■ **WRITTEN EXERCISE**: Can you lay out every line of the records below as a numbered list, skipping any blank lines and leaving the pictures out?
* begin *
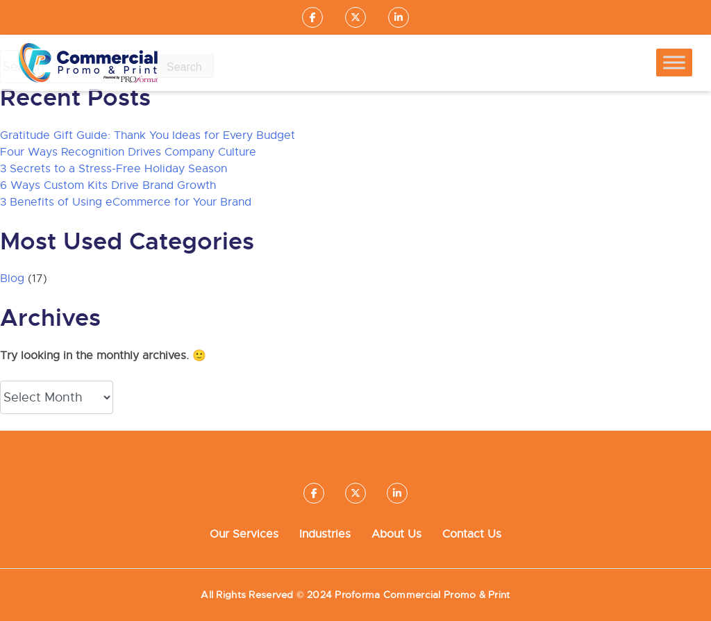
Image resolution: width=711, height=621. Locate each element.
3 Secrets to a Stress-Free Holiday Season (113, 169)
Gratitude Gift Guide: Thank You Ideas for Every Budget (147, 135)
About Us (396, 534)
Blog (12, 278)
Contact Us (471, 534)
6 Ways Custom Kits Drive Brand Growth (108, 185)
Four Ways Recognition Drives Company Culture (128, 152)
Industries (325, 534)
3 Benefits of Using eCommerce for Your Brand (125, 202)
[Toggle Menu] (674, 62)
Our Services (244, 534)
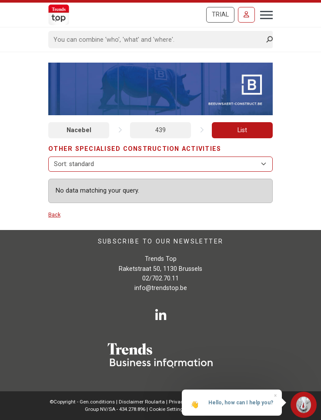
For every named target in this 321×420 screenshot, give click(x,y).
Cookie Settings (168, 409)
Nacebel (79, 130)
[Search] (157, 39)
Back (54, 214)
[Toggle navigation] (264, 14)
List (242, 130)
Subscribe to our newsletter (161, 241)
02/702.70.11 (160, 278)
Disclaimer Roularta (142, 402)
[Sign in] (246, 15)
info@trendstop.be (160, 288)
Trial (220, 14)
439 (160, 130)
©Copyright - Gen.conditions (82, 402)
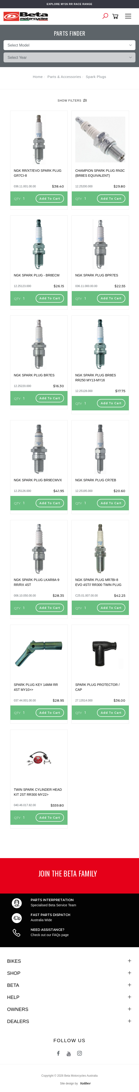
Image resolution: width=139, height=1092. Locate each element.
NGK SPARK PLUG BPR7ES (96, 275)
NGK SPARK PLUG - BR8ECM (36, 275)
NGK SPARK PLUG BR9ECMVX (38, 480)
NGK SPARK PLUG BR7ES (34, 375)
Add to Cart (49, 198)
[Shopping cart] (116, 16)
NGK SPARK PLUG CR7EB (95, 480)
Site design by (74, 1083)
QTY (17, 199)
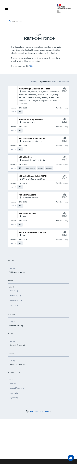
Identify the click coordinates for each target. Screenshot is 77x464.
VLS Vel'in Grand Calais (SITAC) (33, 176)
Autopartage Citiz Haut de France (34, 89)
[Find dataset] (38, 21)
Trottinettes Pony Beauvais (31, 120)
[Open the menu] (28, 8)
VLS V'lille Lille (25, 157)
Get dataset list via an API (39, 411)
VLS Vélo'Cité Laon (27, 214)
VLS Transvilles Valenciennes (32, 139)
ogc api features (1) (17, 388)
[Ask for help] (71, 458)
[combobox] (38, 21)
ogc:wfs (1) (14, 393)
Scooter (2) (14, 305)
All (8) (12, 268)
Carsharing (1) (15, 295)
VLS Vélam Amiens (27, 195)
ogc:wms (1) (14, 398)
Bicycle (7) (14, 291)
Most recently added (60, 81)
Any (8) (13, 322)
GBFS (31, 66)
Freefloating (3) (16, 300)
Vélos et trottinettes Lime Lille (32, 233)
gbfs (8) (13, 383)
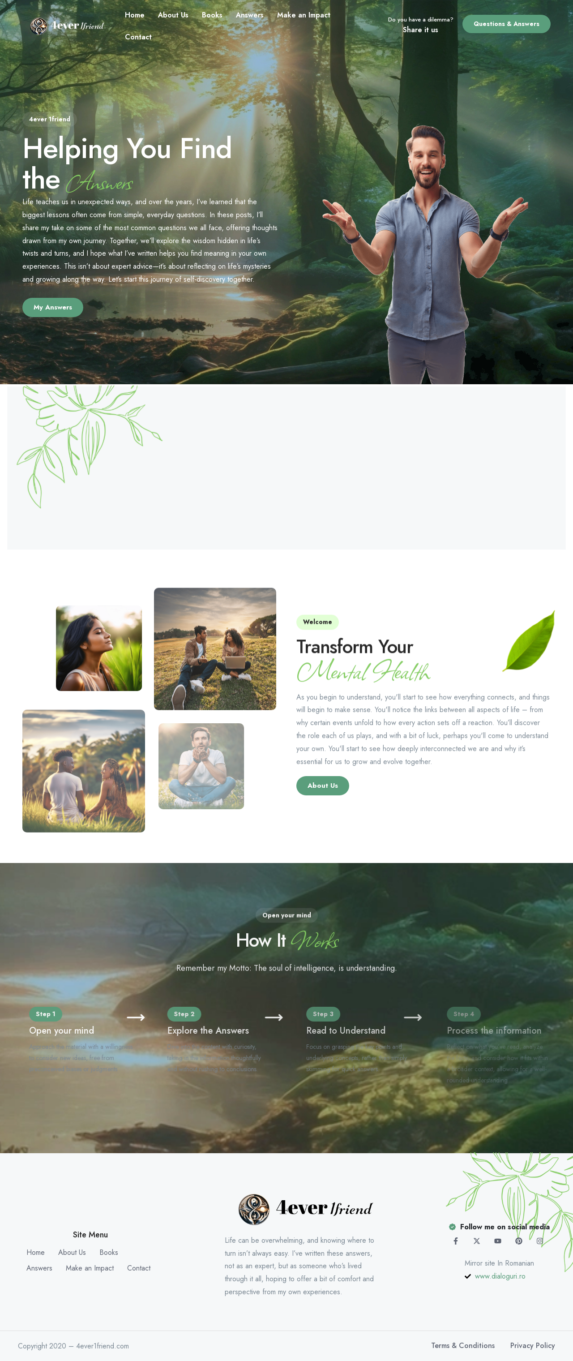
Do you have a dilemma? (420, 19)
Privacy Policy (532, 1345)
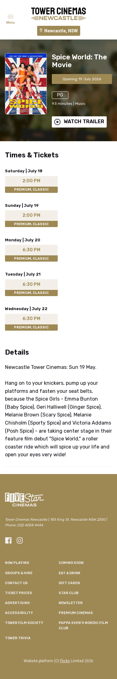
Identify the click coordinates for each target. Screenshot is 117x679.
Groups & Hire (18, 573)
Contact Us (16, 583)
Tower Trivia (18, 638)
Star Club (69, 593)
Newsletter (71, 603)
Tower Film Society (24, 623)
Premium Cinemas (76, 613)
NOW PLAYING (17, 563)
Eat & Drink (69, 573)
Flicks (65, 661)
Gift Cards (69, 583)
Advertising (17, 603)
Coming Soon (71, 563)
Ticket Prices (18, 593)
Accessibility (19, 613)
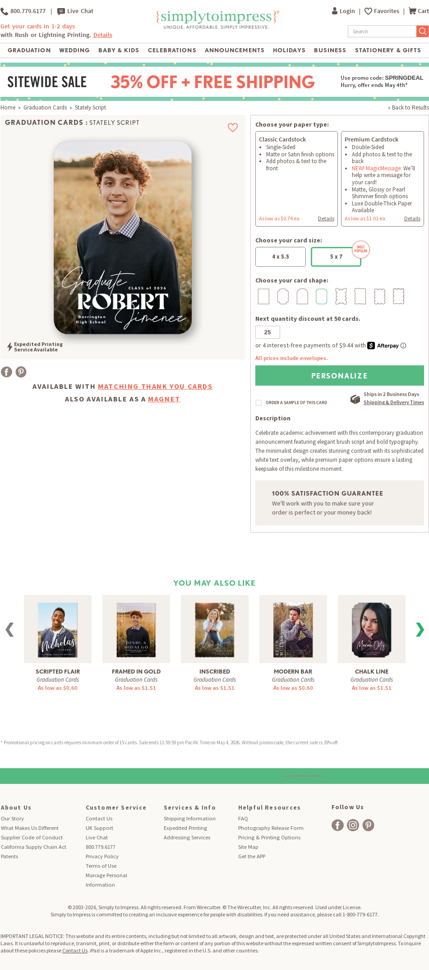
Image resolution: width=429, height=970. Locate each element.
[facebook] (338, 825)
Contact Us (99, 818)
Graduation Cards (45, 107)
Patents (9, 856)
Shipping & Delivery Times (394, 402)
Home (7, 107)
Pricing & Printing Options (269, 837)
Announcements (235, 50)
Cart (419, 11)
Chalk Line (371, 671)
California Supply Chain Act (33, 846)
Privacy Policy (102, 856)
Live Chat (75, 11)
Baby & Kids (118, 50)
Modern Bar (293, 671)
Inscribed (214, 671)
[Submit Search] (422, 31)
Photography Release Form (271, 827)
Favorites (387, 11)
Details (102, 35)
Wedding (74, 50)
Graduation (29, 50)
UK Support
* end *
■ **FINISHED TASK**:
1. Image resolution: width=711, height=621. Locate each element.
2. 3 Secrets to a Stress-Free Holiday Season (113, 169)
3. Gratitude Gift Guide: Thank You Ideas for Every Budget (147, 135)
4. About Us (396, 534)
5. Blog (12, 278)
6. Contact Us (471, 534)
7. 6 Ways Custom Kits Drive Brand Growth (108, 185)
8. Four Ways Recognition Drives Company Culture (128, 152)
9. Industries (325, 534)
10. 3 Benefits of Using eCommerce for Your Brand (125, 202)
11. [Toggle Menu] (674, 62)
12. Our Services (244, 534)
13. For every named target in this 321×420 screenshot, give click(x,y).
14. Cookie Settings (168, 409)
15. Nacebel (79, 130)
16. [Search] (157, 39)
17. Back (54, 214)
18. [Toggle navigation] (264, 14)
19. List (242, 130)
20. Subscribe to our newsletter (161, 241)
21. 02/702.70.11 (160, 278)
22. Disclaimer Roularta (142, 402)
23. [Sign in] (246, 15)
24. info@trendstop.be (160, 288)
25. Trial (220, 14)
26. 439 (160, 130)
27. ©Copyright - Gen.conditions (82, 402)
28. Image resolution: width=139, height=1092. Locate each element.
29. NGK SPARK PLUG BPR7ES (96, 275)
30. NGK SPARK PLUG - BR8ECM (36, 275)
31. NGK SPARK PLUG BR9ECMVX (38, 480)
32. NGK SPARK PLUG BR7ES (34, 375)
33. Add to Cart (49, 198)
34. [Shopping cart] (116, 16)
35. NGK SPARK PLUG CR7EB (95, 480)
36. Site design by (74, 1083)
37. QTY (17, 199)
38. Identify the click coordinates for each target. Screenshot is 77x464.
39. VLS Vel'in Grand Calais (SITAC) (33, 176)
40. Autopartage Citiz Haut de France (34, 89)
41. [Find dataset] (38, 21)
42. Trottinettes Pony Beauvais (31, 120)
43. [Open the menu] (28, 8)
44. VLS V'lille Lille (25, 157)
45. Get dataset list via an API (39, 411)
46. VLS Vélo'Cité Laon (27, 214)
47. VLS Transvilles Valenciennes (32, 139)
48. ogc api features (1) (17, 388)
49. [Ask for help] (71, 458)
50. [combobox] (38, 21)
51. ogc:wfs (1) (14, 393)
52. Scooter (2) (14, 305)
53. All (8) (12, 268)
54. Carsharing (1) (15, 295)
55. VLS Vélam Amiens (27, 195)
56. ogc:wms (1) (14, 398)
57. Bicycle (7) (14, 291)
58. Most recently added (60, 81)
59. Any (8) (13, 322)
60. GBFS (31, 66)
61. Freefloating (3) (16, 300)
62. Vélos et trottinettes Lime Lille (32, 233)
63. gbfs (8) (13, 383)
64. Do you have a dilemma? (420, 19)
65. Privacy Policy (532, 1345)
66. Identify the click coordinates for each target. Screenshot is 117x679.
67. Groups & Hire (18, 573)
68. Contact Us (16, 583)
69. Tower Trivia (18, 638)
70. Star Club (69, 593)
71. Newsletter (71, 603)
72. Tower Film Society (24, 623)
73. Premium Cinemas (76, 613)
74. NOW PLAYING (17, 563)
75. Eat & Drink (69, 573)
76. Flicks (65, 661)
77. Gift Cards (69, 583)
78. Advertising (17, 603)
79. Coming Soon (71, 563)
80. Ticket Prices (18, 593)
81. Accessibility (19, 613)
82. Image resolution: width=429, height=970. Locate each element.
83. [facebook] (338, 825)
84. Contact Us (99, 818)
85. Graduation Cards (45, 107)
86. Patents (9, 856)
87. Shipping & Delivery Times (394, 402)
88. Home (7, 107)
89. Pricing & Printing Options (269, 837)
90. Announcements (235, 50)
91. Cart (419, 11)
92. Chalk Line (371, 671)
93. California Supply Chain Act (33, 846)
94. Privacy Policy (102, 856)
95. Live Chat (75, 11)
96. Baby & Kids (118, 50)
97. Modern Bar (293, 671)
98. Inscribed (214, 671)
99. [Submit Search] (422, 31)
100. Photography Release Form (271, 827)
101. Favorites (387, 11)
102. Details (102, 35)
103. Wedding (74, 50)
104. Graduation (29, 50)
105. UK Support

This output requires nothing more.